*** Opening of Source data ***
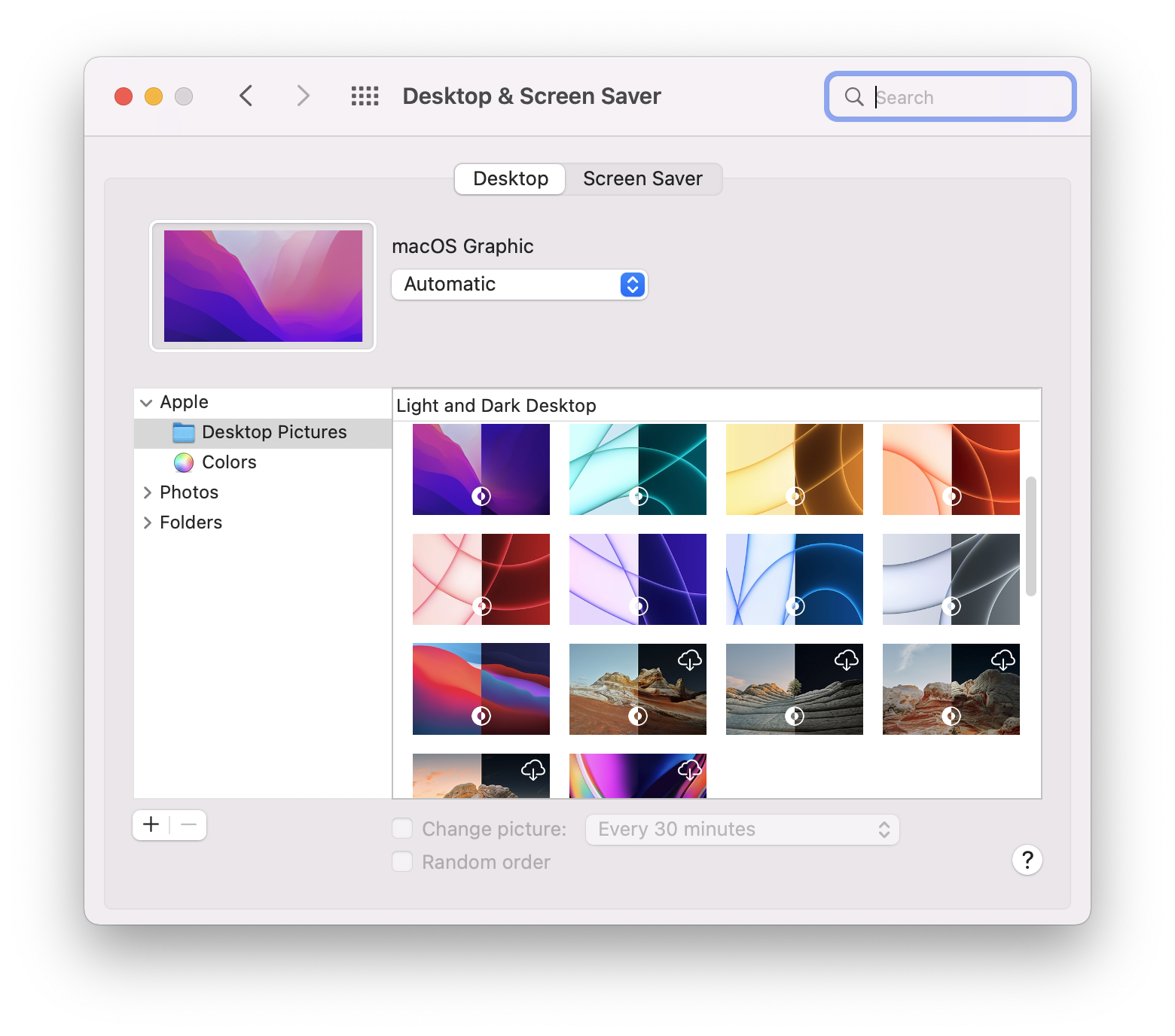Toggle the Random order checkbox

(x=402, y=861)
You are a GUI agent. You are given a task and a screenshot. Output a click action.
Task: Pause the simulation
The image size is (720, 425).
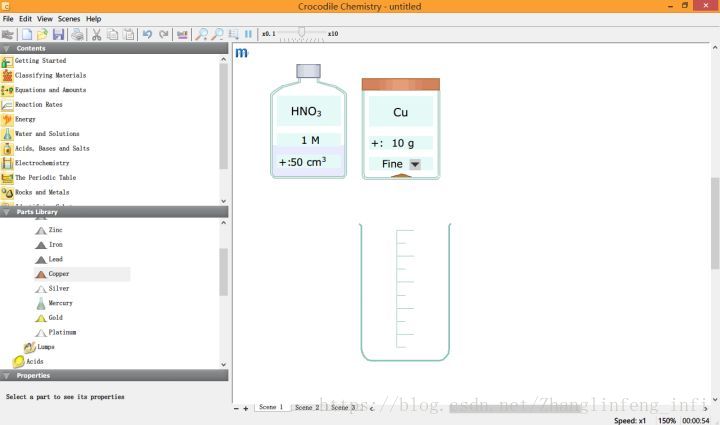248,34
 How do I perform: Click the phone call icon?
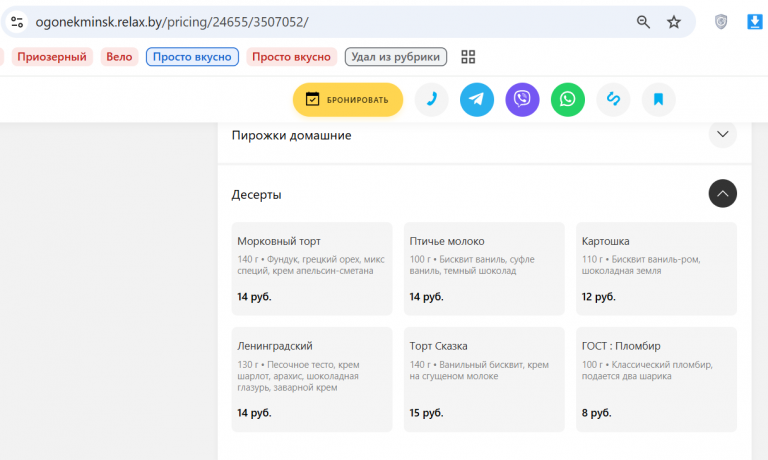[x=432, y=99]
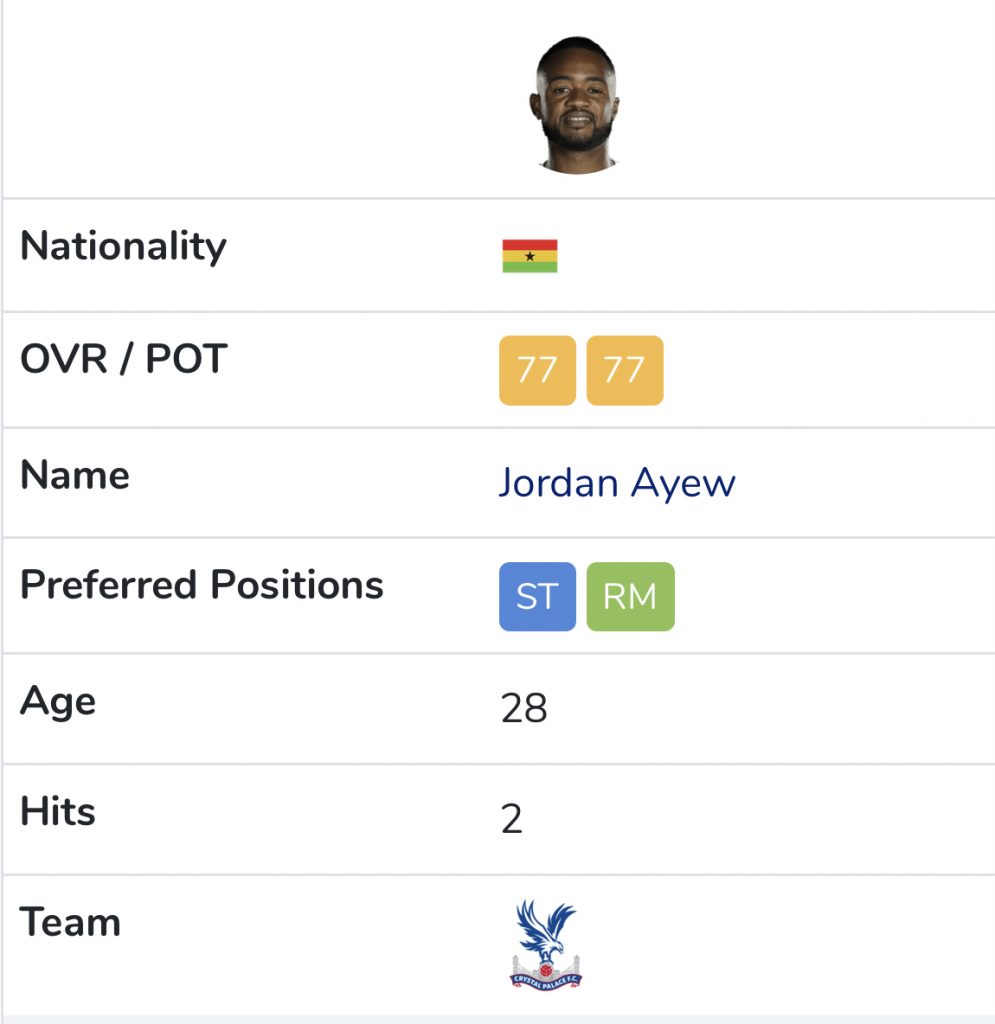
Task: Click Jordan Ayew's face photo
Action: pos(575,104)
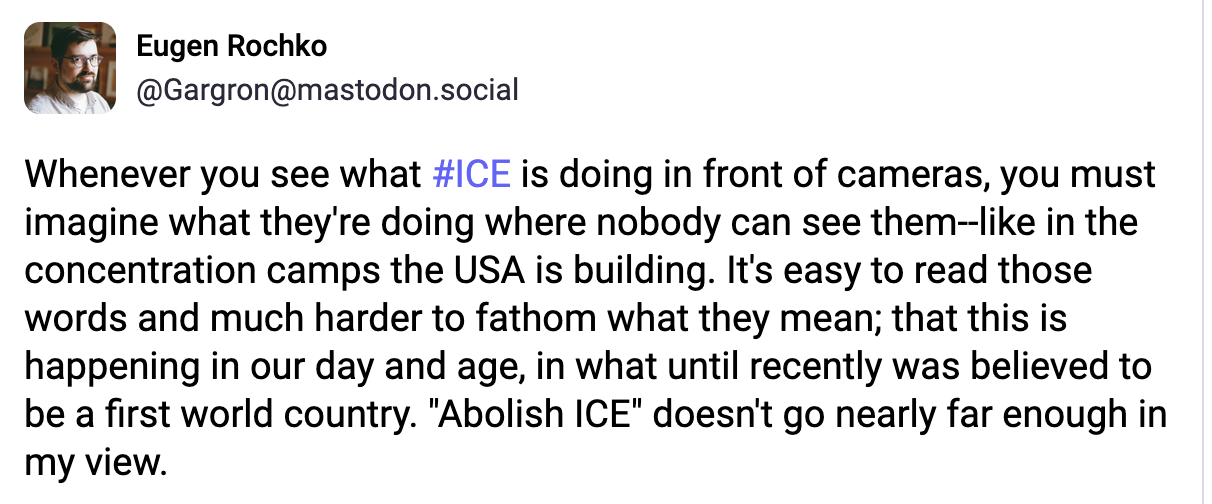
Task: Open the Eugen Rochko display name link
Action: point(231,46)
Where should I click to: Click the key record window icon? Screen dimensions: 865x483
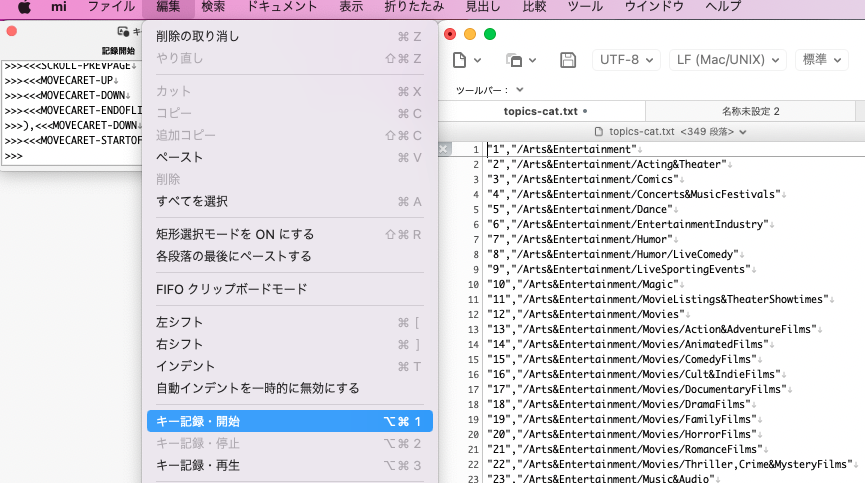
*** Close of Source data ***
*** Opening of Source data ***
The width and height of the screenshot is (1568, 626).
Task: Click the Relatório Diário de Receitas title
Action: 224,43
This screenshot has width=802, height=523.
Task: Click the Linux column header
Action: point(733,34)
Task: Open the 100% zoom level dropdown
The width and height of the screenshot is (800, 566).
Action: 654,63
*** Close of Source data ***
*** Opening of Source data ***
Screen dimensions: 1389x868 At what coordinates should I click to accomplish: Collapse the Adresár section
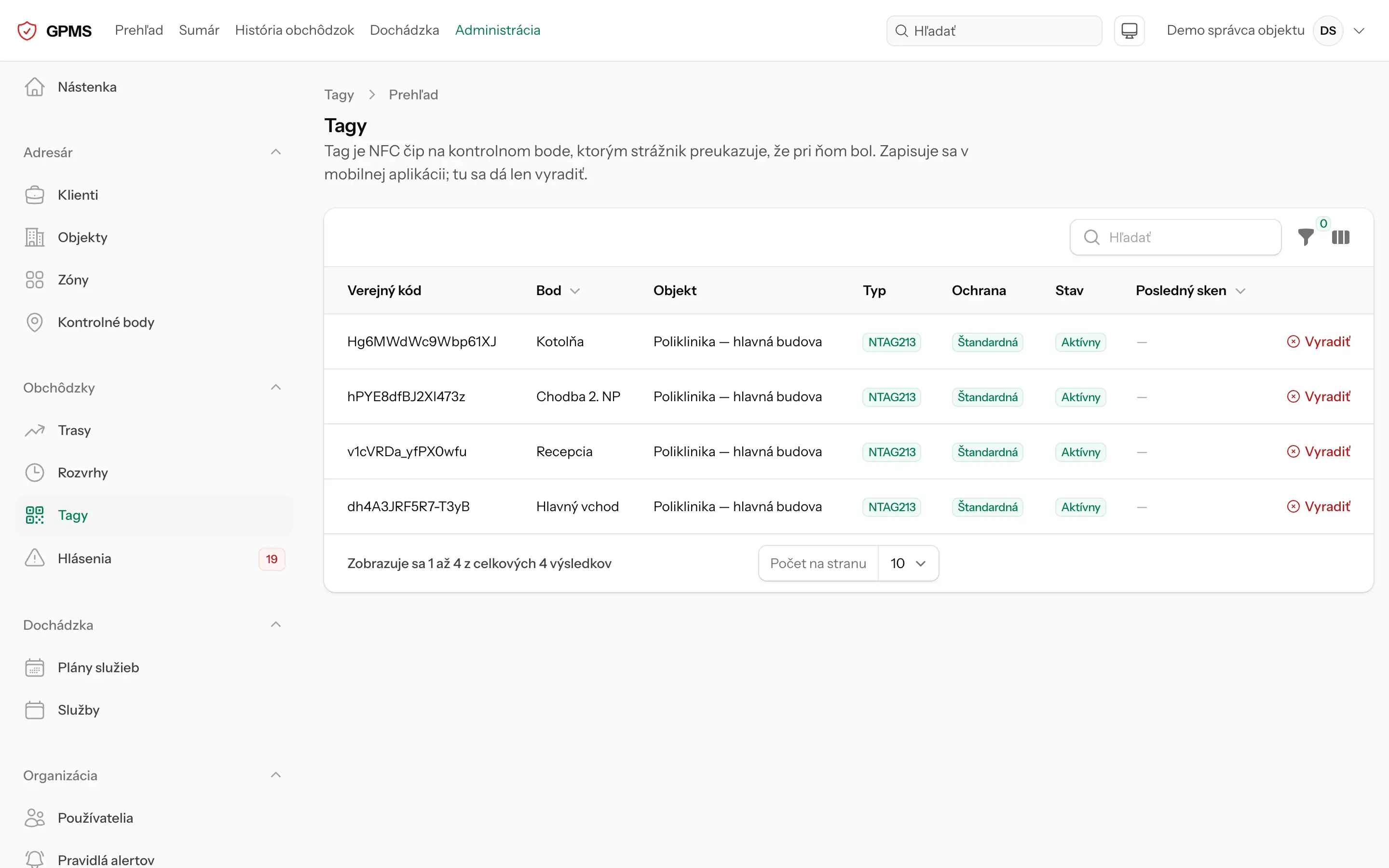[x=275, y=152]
*** Close of Source data ***
• [What you should do]:
Using the entries above, repeat exactly the lines from the one with "You are a GUI" to the one with "Where should I", both included, and leave the pictures behind.

• [Written response]:
You are a GUI agent. You are given a task and a screenshot. Output a click action.
Task: Pause the simulation
The image size is (720, 425).
248,34
 How do I perform: Click the phone call icon?
[x=432, y=99]
Task: Click Jordan Ayew's face photo
Action: pos(575,104)
Task: Open the Eugen Rochko display name link
Action: point(231,46)
Where should I click to: Click the key record window icon? Screen dimensions: 865x483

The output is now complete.